While studying neural network, we often come across the term — “Activation functions”. What are these *activation functions*?

### 1. The basic idea how a neural network works —

Simple neural network

Neural networks are information processing paradigms inspired by the way biological neural systems process data. *It contains layers of interconnected nodes or neurons arranged in interconnected layers*. The information moves from the input layer to the hidden layers. In a simple case of each layer, we just multiply the inputs by the **weights**, add a **bias** and apply an **activation** **function** to the result and pass the output to the next layer. We keep repeating this process until we reach the last layer. **Hidden layers** fine-tune the input weightings until the neural network’s margin of error is minimal. We would update the weights and biases of the neurons on the basis of the error.

### 2. What is an Activation function?

The **activation function** is a mathematical “gate” in between the input feeding the current neuron and its output going to the next layer. They basically decide whether the neuron should be activated or not.

Consider a neuron —

A Neuron

### 3. Why do we use an activation function ?

Dataset items
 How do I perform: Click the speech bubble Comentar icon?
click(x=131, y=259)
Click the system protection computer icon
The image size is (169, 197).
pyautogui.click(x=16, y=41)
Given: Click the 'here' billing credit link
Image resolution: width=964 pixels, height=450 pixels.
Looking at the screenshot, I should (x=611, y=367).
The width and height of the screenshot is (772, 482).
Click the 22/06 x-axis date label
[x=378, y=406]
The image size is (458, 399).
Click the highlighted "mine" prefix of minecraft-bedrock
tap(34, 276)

Work instruction 1 » According to the text on activation functions, which operations are carried out at each layer of a simple neural network? List them in order.
Work instruction 2 » Continue the text on activation functions from its last heading, answering the question that heading asks.

Answer box 1 »
1. Multiply the inputs by the weights.
2. Add a bias.
3. Apply an activation function to the result.
4. Pass the output to the next layer.

Answer box 2 »
If we do not have the activation function the weights and bias would simply do a **linear transformation**. A linear equation is simple to solve but is limited in its capacity to solve complex problems and have less power to learn complex functional mappings from data. A neural network without an activation function is just a linear regression model.

Generally, neural networks use **non-linear activation functions**, which can help the network learn complex data, compute and learn almost any function representing a question, and provide accurate predictions.

#### 3.1 Why use a non-linear activation function?

If we were to use a linear activation function or identity activation functions then the neural network will just output a linear function of input. And so, no matter how many layers our neural network has, it will still behave just like a single layer network because summing these layers will give us another linear function which is not strong enough to model data.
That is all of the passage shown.